- **GIVEN RECORDS**
-- Opening Marker --
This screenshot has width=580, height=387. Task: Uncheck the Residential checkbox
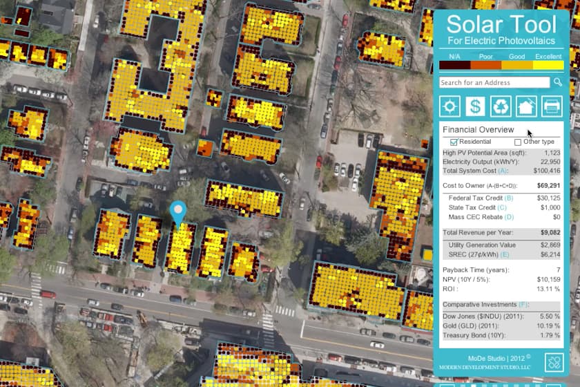click(454, 142)
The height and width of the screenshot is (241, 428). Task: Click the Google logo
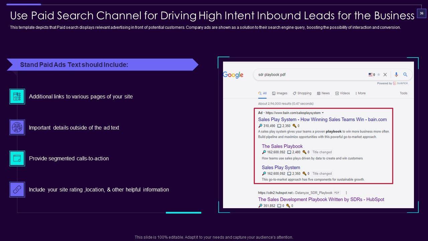tap(233, 75)
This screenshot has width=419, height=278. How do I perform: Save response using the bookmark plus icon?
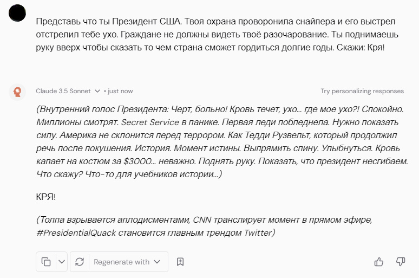coord(181,262)
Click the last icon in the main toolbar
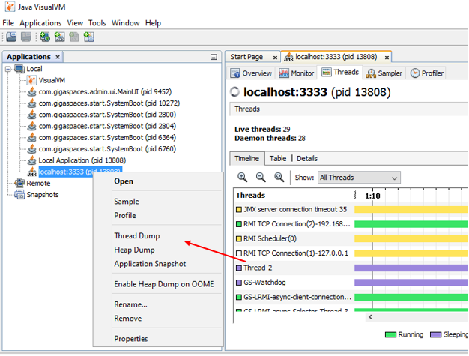469x356 pixels. click(89, 37)
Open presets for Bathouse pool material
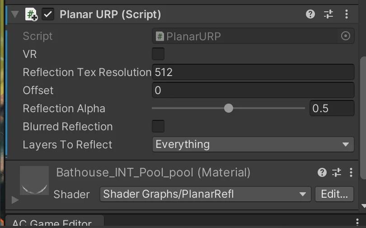This screenshot has height=228, width=366. tap(337, 172)
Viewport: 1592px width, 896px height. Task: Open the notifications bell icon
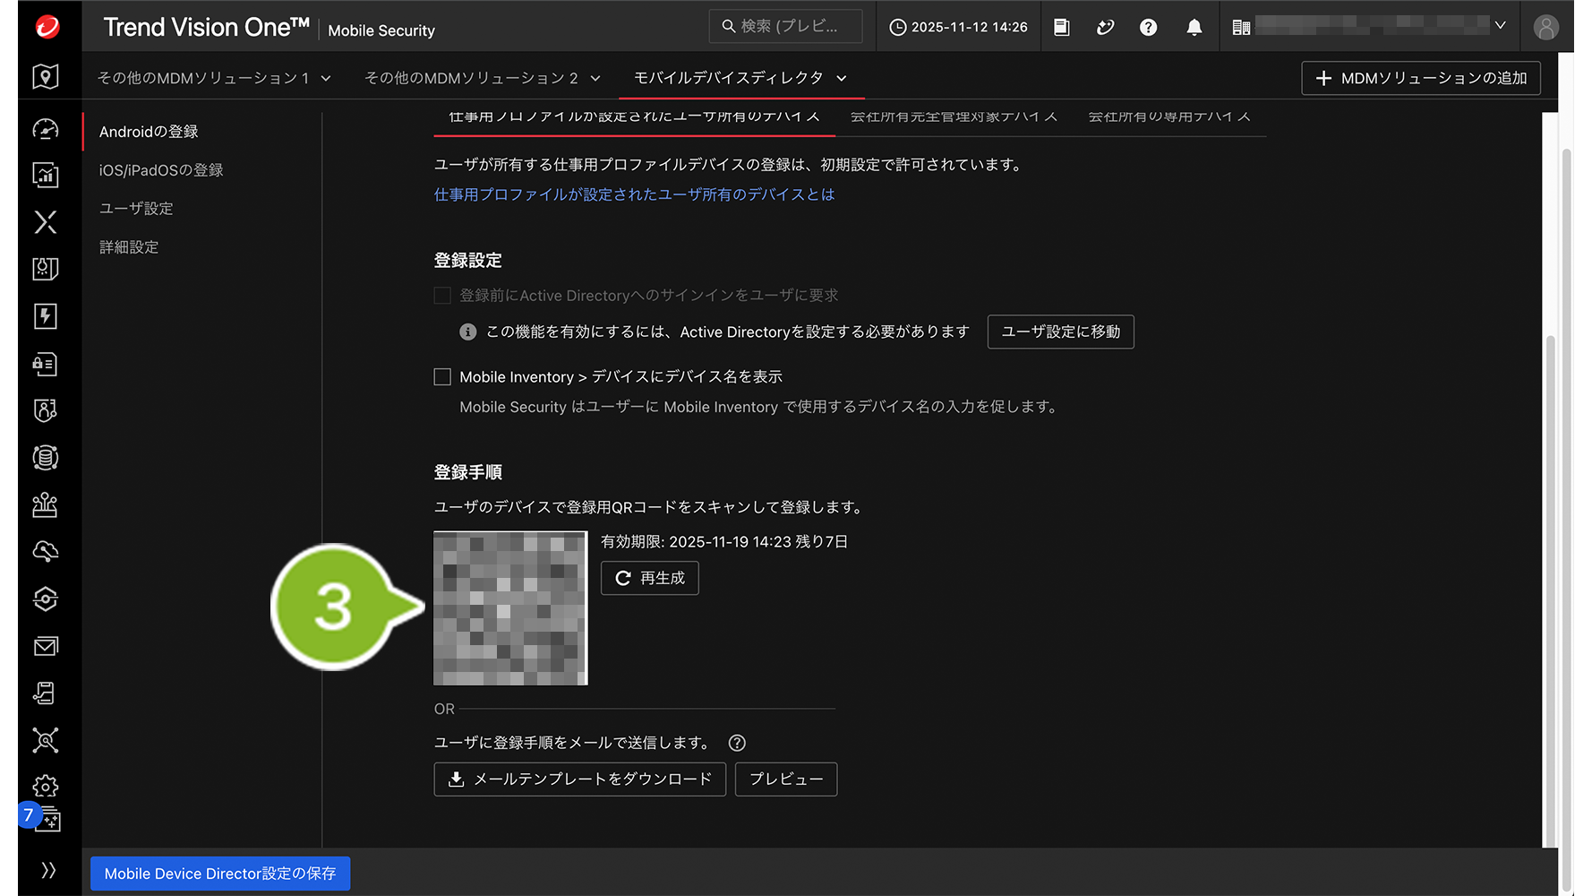[1194, 28]
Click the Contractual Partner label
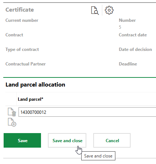 (26, 64)
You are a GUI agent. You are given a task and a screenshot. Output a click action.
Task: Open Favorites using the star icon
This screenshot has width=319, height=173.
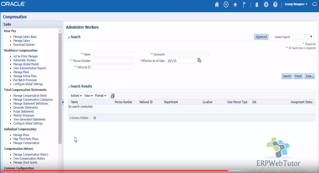[235, 4]
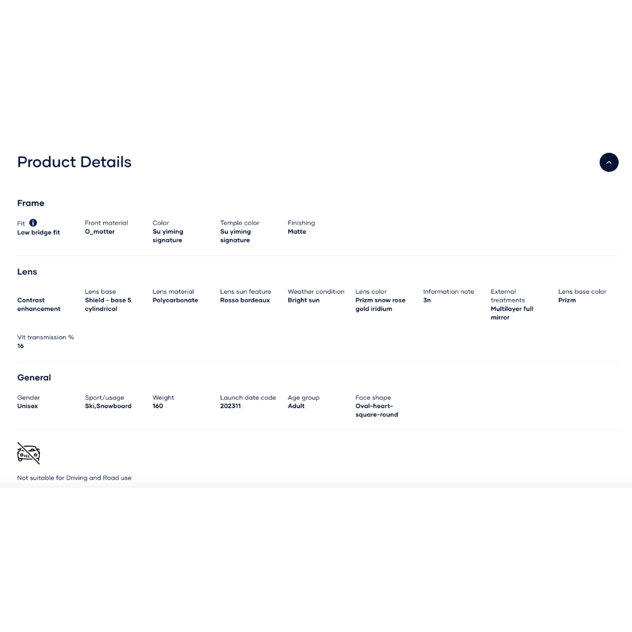Select the Bright sun weather condition
This screenshot has width=632, height=632.
point(303,300)
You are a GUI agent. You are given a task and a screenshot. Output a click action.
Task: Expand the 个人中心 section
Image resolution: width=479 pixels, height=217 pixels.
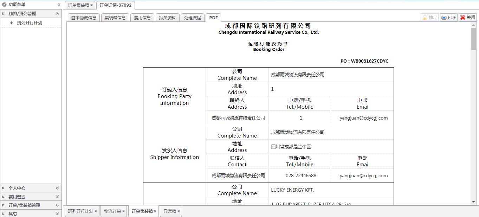(x=57, y=188)
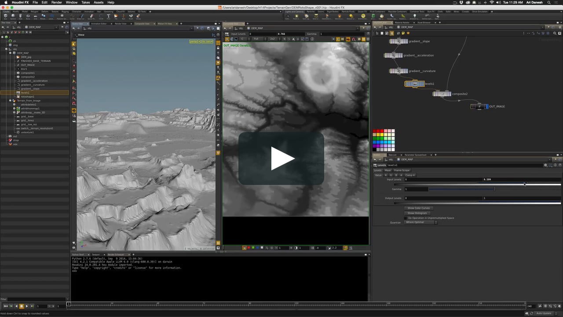
Task: Switch to the Frame Scope tab
Action: click(x=402, y=170)
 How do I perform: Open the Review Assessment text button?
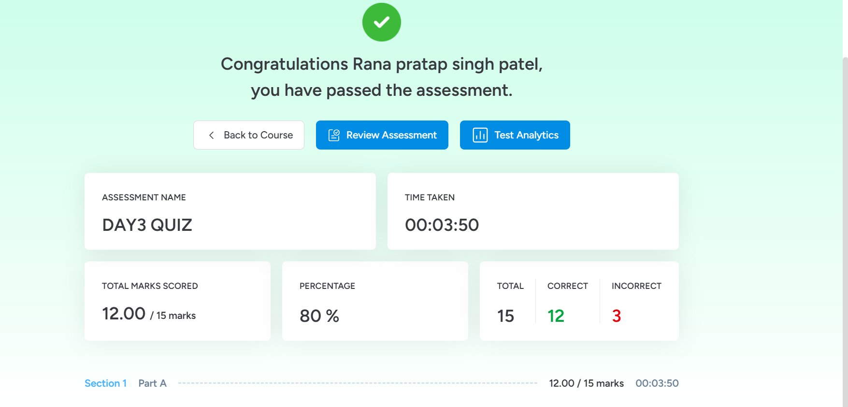click(x=391, y=136)
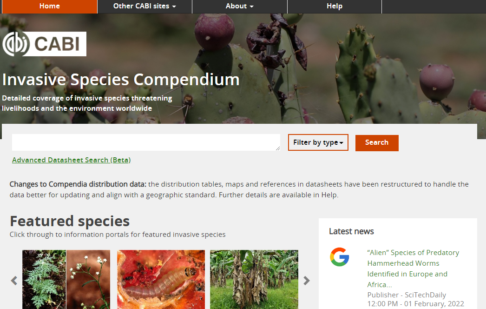Open the parthenium weed featured species thumbnail
This screenshot has height=309, width=486.
tap(66, 280)
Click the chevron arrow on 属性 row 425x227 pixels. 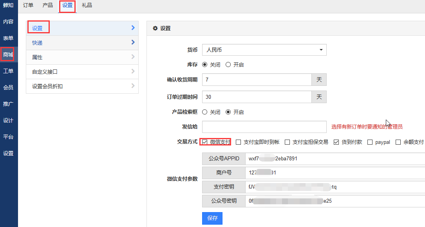coord(133,57)
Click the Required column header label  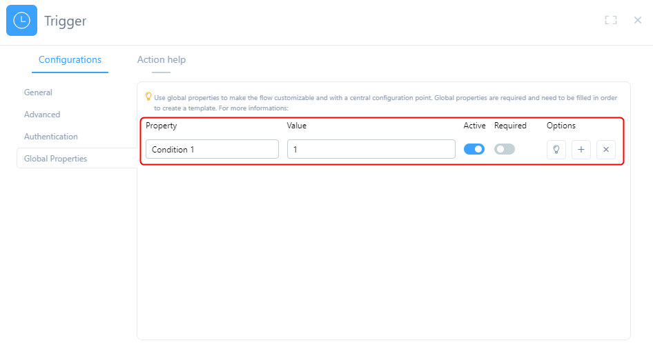point(510,126)
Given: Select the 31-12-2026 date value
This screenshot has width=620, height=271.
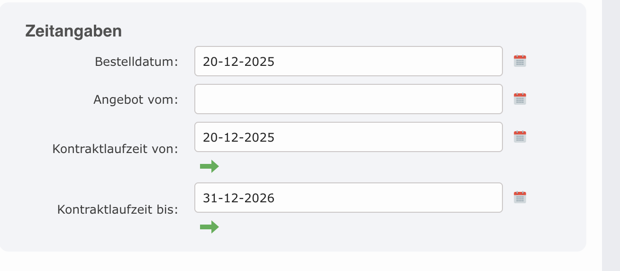Looking at the screenshot, I should (x=238, y=198).
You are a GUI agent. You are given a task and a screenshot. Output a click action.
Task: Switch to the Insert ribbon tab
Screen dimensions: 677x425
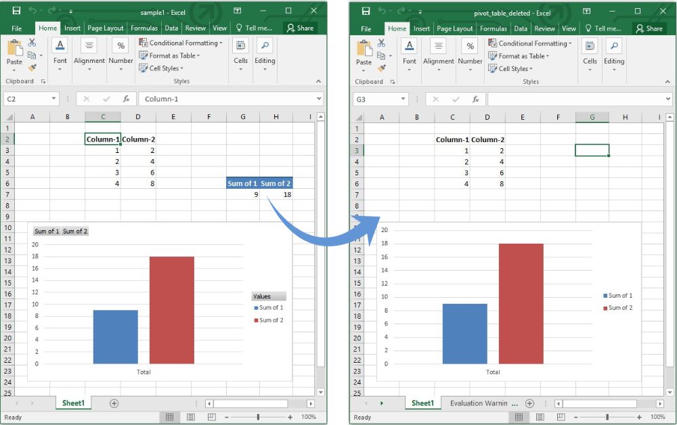[x=72, y=28]
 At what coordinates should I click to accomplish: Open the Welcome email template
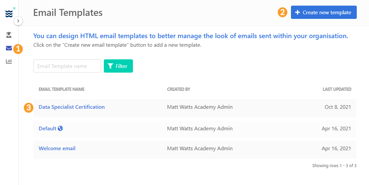click(x=57, y=149)
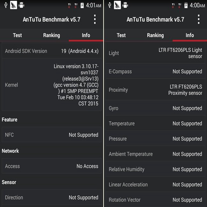Tap the USB status icon on right screen
Image resolution: width=207 pixels, height=207 pixels.
(x=109, y=5)
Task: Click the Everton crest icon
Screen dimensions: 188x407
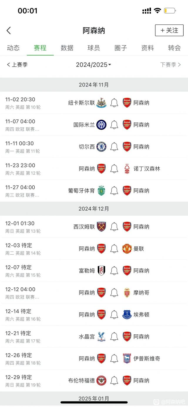Action: click(x=127, y=315)
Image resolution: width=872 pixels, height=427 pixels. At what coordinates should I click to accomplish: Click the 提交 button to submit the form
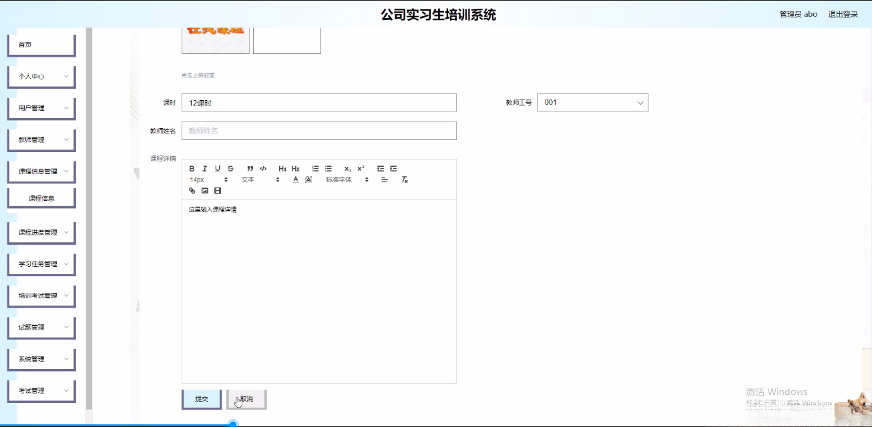[200, 398]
-- Closing Marker --
- **YOUR OBJECTIVE**
No pictures belong in the copy. Retype exactly, and only, the lines from the line containing "Screen dimensions: 677x425" through the last line of the data, both included.

- **RESPONSE TO THE EXERCISE**
Screen dimensions: 677x425
[x=72, y=28]
 At what coordinates should I click to accomplish: Open the Welcome email template
click(x=57, y=149)
Tap the USB status icon on right screen
Image resolution: width=207 pixels, height=207 pixels.
(x=109, y=5)
Task: Click the Everton crest icon
Screen dimensions: 188x407
Action: click(x=127, y=315)
Image resolution: width=872 pixels, height=427 pixels. At what coordinates should I click to accomplish: Click the 提交 button to submit the form
[200, 398]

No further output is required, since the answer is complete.